** WHAT THIS TASK INVOLVES **
Copy every line in the listing that contains "computer".

** STORED DATA **
══════════
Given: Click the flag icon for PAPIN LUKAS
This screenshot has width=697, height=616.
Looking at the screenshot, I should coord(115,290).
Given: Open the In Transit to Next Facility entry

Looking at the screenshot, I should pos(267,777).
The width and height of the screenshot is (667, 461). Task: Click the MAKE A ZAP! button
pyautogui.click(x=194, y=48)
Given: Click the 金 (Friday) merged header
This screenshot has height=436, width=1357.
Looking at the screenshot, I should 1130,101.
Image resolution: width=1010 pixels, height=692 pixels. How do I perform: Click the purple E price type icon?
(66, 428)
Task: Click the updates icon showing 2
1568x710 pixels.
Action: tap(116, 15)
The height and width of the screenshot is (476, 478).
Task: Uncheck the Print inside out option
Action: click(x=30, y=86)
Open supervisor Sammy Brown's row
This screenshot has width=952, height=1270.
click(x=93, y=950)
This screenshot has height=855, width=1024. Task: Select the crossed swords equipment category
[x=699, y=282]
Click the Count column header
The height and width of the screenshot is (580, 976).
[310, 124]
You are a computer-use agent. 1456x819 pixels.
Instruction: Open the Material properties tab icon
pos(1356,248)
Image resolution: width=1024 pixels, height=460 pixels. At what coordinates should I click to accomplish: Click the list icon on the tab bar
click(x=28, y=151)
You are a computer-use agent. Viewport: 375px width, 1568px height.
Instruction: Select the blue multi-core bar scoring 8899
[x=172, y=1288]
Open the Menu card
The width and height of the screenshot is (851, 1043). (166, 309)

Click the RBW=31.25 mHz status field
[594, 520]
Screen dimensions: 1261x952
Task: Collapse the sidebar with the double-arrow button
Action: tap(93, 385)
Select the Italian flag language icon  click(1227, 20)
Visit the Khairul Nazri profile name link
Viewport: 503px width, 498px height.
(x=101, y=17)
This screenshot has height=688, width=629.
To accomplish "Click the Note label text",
══════════
** SOLUTION TO THIS EXERCISE **
You are a computer-use agent. 1456x819 pixels.
You are a computer-use agent. Viewport: 375px width, 1568px height.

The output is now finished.